Interacting with diverse students across the country at Our Turn pulled back the curtain even more for me on what some youth were receiving and what some were not. The students I talked to knew what would make a difference and what resources could help propel them forward. Unfortunately, most school districts are not set up to prioritize responding nimbly to student needs. 

Lived Experience Should Inform How Dollars are Spent

My time at Our Turn segued into my current role at The Mind Trust. I joined this organization because our work and our staff are centered on one thing: educational justice. As our Senior Director of Corporate & Individual Giving, I’m not on the frontlines of education equity in the same way anymore. But I do not think it is hyperbole to say that in the nonprofit world, fundraising is the lifeblood of our programming. It’s about much more than just a dollar amount raised. It’s about who gets input into the way those dollars are spent. 

Edgar Villanueva’s book Decolonizing Wealth has been a great learning tool for me. His book denounces the hierarchical structures that continue to be perpetuated within the philanthropic community and calls for foundations to cede control in decision-making to the people most affected by those decisions. If there’s anything that I’ve learned in my career, it’s that lived experience is a necessary input for informing how dollars should be directed to solve problems. 

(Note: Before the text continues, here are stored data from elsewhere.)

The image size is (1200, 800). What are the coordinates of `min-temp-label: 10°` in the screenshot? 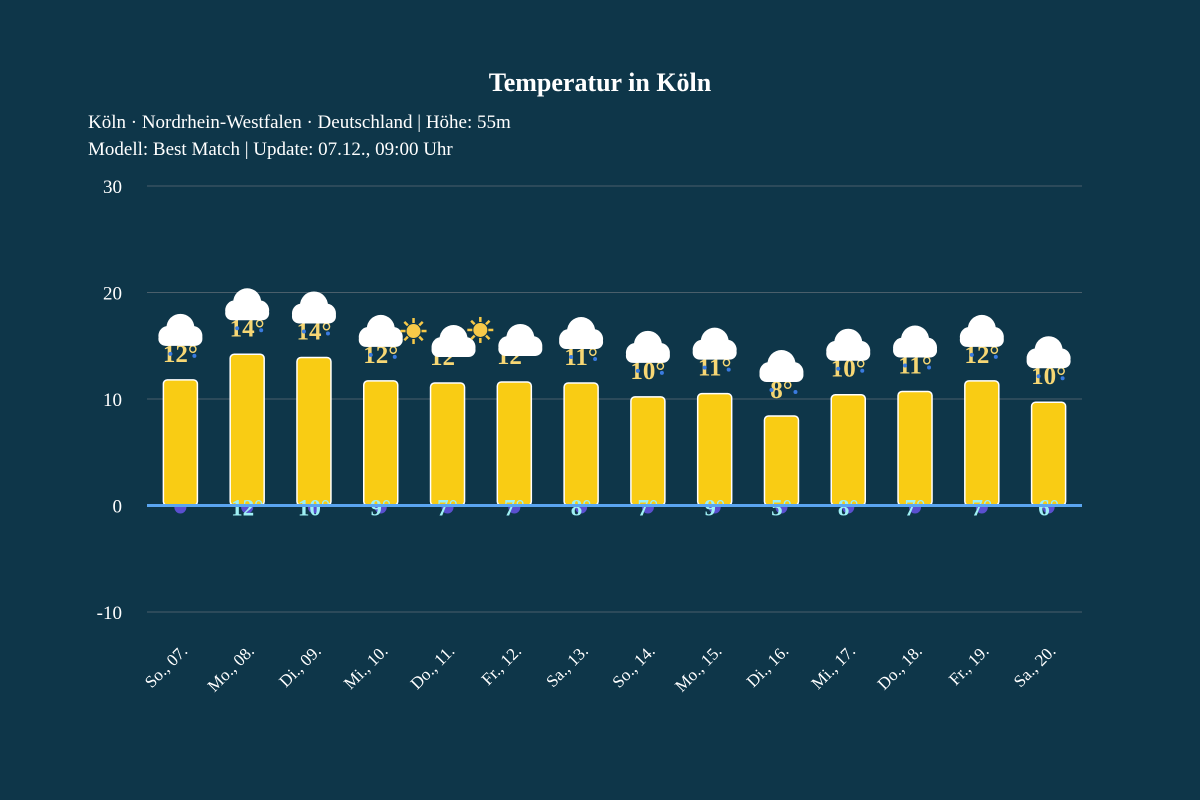 It's located at (314, 508).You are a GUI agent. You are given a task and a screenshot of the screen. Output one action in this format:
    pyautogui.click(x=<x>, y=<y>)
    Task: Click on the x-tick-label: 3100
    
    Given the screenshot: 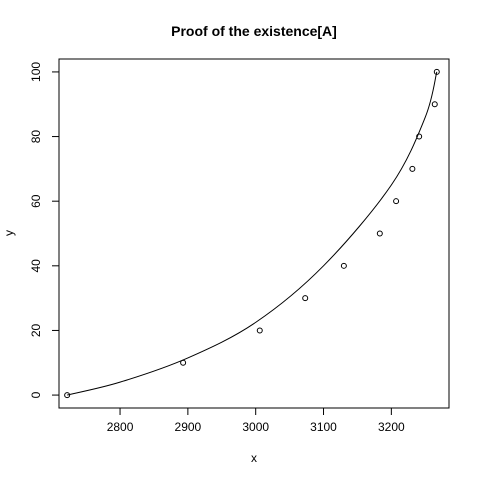 What is the action you would take?
    pyautogui.click(x=324, y=427)
    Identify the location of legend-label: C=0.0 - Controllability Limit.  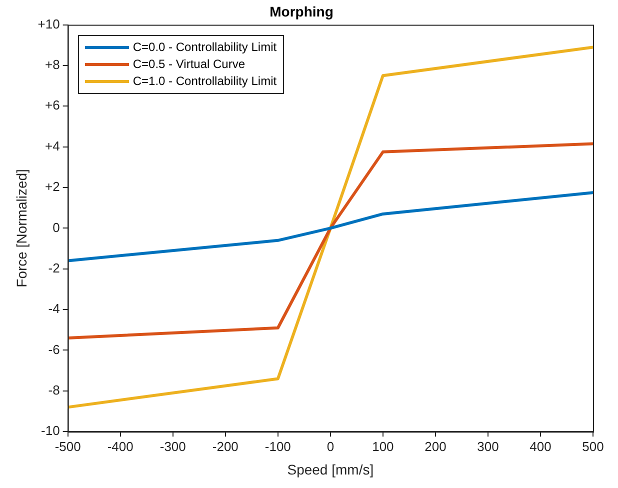
(204, 47).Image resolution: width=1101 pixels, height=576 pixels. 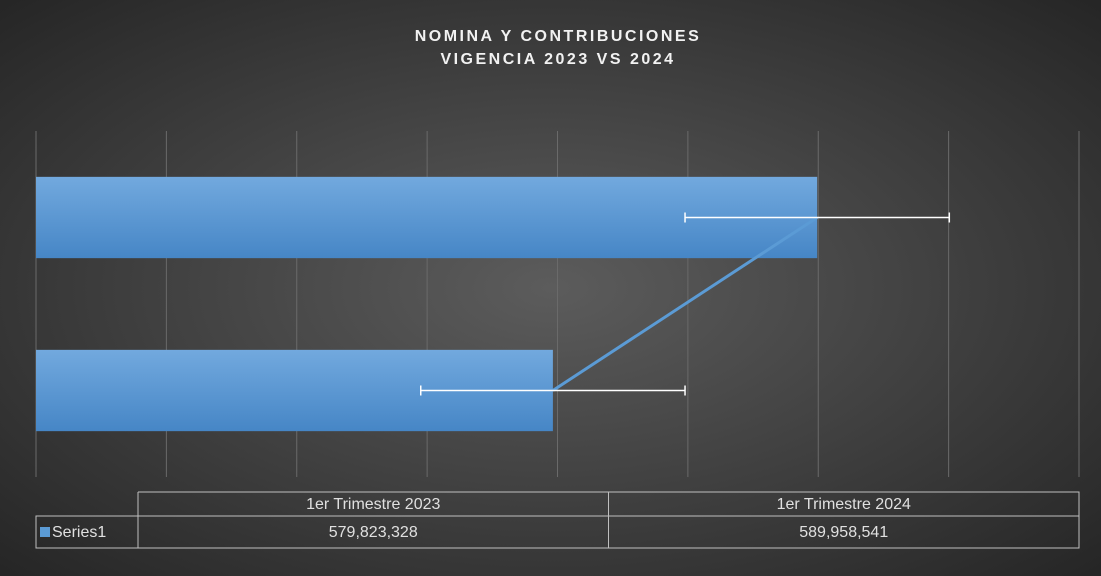 What do you see at coordinates (558, 36) in the screenshot?
I see `chart-title: NOMINA Y CONTRIBUCIONES` at bounding box center [558, 36].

A big theme of Villaneuva’s book is that people of color ought to have an equitable role in how philanthropy is distributed in our country and around the world. Too often, solutions are dreamed up and carried out with zero input from the people those solutions were designed to support. Why not directly ask those most impacted by an issue how they want things to be solved? I believe that’s a recipe for transformational change and it’s the default mode of operation for The Mind Trust. 

Pursuing Education Justice

I’m now a father to two boys and am fortunate to be in a position where my wife and I can offer them all the support they need as they grow up. At the same time, I am driven by the stories of the many children in our city who don’t yet have the resources or support they need to succeed because society or education or any number of unfair systems is holding them back. 

Where you are born or the color of your skin should not be the deciding factor for the education you receive. Education justice is about recognizing and undoing past harms while advancing our society toward a day where education is viewed as a fundamental right.

Where you are born or the color of your skin should not be the deciding factor for the education you receive.

Jeremy Smith

That’s part of why I am so passionate about the work we do at The Mind Trust. We are doing everything possible to ensure the educational inequities of the present do not continue into the future. That’s what equity is all about. But for me, it’s not just equity. It’s justice. It is making right what for so long has been wrong.